Press Day: Baku claims complete press freedom, indicators say otherwise

Hasan Bey Zardabi

Hasan Bey Zardabi

On the 22nd of July, Azerbaijan celebrates National Press Day. 141 years ago, on the 22nd of July in 1875, educator Hasan Bey Zardabi published the first Azerbaijani newspaper - “Ekinchi” or “The Ploughman.” 

In celebration of the day, the President of Azerbaijan, Ilham Aliyev, signed a bill allocating three million AZN to allow for “the continued improvement of living conditions for workers of the national press”, Trend News Agency reported. 

However, conditions for journalists in the country are hardly improving. According to the 2016 World Press Freedom Index, Azerbaijan was rated was one of the countries with the least amount of press freedom, placing at 163 out of 180 countries analyzed. Other countries where the press is similarly controlled include the Islamic Republic of Iran (169), China (176), Saudi Arabia (165) and Sudan (174). 

2016 World Press Freedom Index: countries in black ranked lowest on the list

2016 World Press Freedom Index: countries in black ranked lowest on the list

Currently, more than 11 bloggers and journalists are in prison, and the murder of at least two journalists have yet to be solved. 
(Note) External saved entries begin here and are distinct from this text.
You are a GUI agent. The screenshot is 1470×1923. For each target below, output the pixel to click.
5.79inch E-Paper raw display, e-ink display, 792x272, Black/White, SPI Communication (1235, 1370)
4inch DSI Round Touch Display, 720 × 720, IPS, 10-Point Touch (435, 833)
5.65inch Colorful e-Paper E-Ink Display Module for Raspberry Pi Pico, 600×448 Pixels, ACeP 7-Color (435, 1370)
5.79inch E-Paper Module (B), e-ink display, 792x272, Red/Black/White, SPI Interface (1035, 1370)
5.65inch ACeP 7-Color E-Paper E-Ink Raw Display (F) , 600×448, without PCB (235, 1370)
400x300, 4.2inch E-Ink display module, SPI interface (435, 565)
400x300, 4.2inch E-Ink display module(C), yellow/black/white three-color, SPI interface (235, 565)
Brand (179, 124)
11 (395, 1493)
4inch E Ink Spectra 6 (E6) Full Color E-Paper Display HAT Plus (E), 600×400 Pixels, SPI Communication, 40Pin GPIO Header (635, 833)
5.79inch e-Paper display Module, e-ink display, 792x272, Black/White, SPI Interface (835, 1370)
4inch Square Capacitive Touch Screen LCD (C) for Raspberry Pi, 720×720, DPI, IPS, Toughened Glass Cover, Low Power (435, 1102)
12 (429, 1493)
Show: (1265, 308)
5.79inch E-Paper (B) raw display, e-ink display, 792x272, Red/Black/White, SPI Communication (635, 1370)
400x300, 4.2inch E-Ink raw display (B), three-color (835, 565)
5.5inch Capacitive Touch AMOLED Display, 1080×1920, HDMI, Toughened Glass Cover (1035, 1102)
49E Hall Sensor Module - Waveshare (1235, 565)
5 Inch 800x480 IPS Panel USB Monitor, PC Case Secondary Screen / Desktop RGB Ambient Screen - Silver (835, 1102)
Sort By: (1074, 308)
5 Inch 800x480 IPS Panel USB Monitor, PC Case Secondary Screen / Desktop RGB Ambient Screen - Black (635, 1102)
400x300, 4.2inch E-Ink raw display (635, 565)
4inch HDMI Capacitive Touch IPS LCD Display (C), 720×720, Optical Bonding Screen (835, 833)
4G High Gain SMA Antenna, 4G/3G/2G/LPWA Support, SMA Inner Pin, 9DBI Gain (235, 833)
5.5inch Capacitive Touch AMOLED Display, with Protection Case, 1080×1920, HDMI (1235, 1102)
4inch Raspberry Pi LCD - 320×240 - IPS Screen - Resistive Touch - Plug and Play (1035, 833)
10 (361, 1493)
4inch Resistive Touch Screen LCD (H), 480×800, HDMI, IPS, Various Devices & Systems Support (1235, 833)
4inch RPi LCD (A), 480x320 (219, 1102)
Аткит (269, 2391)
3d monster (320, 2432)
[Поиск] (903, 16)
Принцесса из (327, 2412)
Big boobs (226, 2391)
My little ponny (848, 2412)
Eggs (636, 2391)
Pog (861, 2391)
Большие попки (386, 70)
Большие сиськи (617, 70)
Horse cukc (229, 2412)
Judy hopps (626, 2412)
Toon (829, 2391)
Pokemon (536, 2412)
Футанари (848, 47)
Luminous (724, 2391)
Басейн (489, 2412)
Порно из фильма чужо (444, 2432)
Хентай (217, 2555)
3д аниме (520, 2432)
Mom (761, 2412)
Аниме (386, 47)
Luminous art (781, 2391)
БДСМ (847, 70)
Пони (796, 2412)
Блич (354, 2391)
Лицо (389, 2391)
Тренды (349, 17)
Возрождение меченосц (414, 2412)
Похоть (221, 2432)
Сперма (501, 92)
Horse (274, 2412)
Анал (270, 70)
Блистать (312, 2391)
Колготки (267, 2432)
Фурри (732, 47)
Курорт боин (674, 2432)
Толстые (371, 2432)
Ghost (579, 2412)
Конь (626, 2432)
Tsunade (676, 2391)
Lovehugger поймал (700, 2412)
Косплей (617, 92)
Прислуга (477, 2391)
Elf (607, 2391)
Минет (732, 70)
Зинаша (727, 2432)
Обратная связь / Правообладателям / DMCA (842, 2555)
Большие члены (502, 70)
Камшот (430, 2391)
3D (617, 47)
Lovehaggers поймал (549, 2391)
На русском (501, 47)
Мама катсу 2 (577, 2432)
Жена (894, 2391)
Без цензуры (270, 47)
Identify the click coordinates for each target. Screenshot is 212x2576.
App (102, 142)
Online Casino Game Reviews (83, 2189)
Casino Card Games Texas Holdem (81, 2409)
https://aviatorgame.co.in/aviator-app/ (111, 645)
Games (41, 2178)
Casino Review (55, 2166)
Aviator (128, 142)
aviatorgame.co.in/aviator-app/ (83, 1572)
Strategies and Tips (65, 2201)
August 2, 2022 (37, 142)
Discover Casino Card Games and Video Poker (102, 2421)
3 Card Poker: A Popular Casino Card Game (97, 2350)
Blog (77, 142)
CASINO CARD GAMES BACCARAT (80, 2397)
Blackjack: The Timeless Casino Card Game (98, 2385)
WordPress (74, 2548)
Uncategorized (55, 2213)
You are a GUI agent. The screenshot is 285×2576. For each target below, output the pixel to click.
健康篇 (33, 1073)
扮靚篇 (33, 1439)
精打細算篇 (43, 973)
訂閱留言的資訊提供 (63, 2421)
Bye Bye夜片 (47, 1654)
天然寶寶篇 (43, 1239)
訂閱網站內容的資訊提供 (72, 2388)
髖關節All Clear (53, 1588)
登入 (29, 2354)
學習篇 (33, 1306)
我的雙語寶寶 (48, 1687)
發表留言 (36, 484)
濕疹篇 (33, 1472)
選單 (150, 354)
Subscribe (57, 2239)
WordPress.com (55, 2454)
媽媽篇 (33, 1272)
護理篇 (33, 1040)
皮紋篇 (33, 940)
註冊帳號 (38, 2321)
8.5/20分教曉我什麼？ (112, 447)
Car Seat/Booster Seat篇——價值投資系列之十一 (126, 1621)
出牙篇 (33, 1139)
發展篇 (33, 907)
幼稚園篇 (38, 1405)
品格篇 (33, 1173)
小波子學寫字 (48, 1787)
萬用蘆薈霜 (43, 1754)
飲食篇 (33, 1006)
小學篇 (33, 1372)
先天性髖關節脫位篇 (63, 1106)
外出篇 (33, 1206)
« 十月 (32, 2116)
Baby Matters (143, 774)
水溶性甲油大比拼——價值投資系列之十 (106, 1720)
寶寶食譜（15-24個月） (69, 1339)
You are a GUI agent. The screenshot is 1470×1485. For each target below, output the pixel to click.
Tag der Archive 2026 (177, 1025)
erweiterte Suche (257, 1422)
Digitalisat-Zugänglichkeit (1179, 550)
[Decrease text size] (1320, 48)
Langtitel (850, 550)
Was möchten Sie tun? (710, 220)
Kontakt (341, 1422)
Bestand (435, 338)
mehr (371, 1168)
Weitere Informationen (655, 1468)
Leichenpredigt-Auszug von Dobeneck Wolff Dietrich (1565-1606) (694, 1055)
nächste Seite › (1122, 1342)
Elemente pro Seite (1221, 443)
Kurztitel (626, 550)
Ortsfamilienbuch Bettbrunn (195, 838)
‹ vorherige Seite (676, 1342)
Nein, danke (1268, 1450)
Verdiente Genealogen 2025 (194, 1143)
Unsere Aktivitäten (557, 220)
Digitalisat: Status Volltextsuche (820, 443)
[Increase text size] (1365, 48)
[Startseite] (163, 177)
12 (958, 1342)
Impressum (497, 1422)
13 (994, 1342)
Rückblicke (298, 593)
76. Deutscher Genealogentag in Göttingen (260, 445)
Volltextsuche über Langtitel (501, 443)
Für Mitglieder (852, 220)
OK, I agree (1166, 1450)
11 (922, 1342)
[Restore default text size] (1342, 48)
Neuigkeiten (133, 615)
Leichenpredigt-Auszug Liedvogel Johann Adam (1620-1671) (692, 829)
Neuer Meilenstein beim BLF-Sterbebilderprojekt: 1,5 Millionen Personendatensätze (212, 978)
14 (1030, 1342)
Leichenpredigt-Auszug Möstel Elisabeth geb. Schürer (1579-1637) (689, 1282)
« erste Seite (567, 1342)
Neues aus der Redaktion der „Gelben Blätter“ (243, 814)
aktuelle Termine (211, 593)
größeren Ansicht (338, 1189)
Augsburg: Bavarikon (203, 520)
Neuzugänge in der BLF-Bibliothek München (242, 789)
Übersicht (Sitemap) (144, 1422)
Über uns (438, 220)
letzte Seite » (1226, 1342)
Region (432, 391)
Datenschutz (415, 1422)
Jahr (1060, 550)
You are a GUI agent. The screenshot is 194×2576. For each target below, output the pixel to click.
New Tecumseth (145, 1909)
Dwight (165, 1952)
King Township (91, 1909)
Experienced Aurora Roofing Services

But the condition of the press in Azerbaijan was not always so dire. 

By the end of the 19th and beginning of the 20th centuries, newspapers in Azerbaijan were excitedly spreading ideas of independence and freedom from the Russian Empire. Despite persecution by the czarist authorities and then later by the communists, the publication of Azerbaijani media continued in the territories of neighboring countries. In the years of the Soviet regime, publications such as “Istiqlal” (Independence), “Azeri Turk”, “Yashil Yarpaq” (Green Leaf), “Odlu Yurd” (Fiery Yurt), “Bildirish” (Proclamation), “Eni Kafkaziya” (New Caucasus) were published in Turkey. 

Ekinchi newspaper, an issue from 1875

Ekinchi newspaper, an issue from 1875

The press in Azerbaijan enjoyed a brief period of freedom towards the end of the 1980s, when perestroyka and the gradual weakening of the Soviet regime in Azerbaijan allowed for the birth of newspapers such as “Azadliq” (Freedom). 

Today, Baku officially claims that the freedom of the press is inviolable - but it would seem that this concerns only pro - government mass media outlets, for whom every year subsidies and millions of manat provide for salaries, the purchasing of equipment and other needs. 

News.az reported that at an event held for National Press Day titled, "Media Coverage of Family, Women and Children Affairs: Achievements and Prospects", chairman of the Press Council of Azerbaijan, Aflatun Amashov, said that: "the Azerbaijani press has played a special role in strengthening the national and spiritual values and preserving the purity of the Azerbaijani language since the publication of newspaper 'Ekinchi'".

Opposition and alternative media face persecution and remain excluded from the market.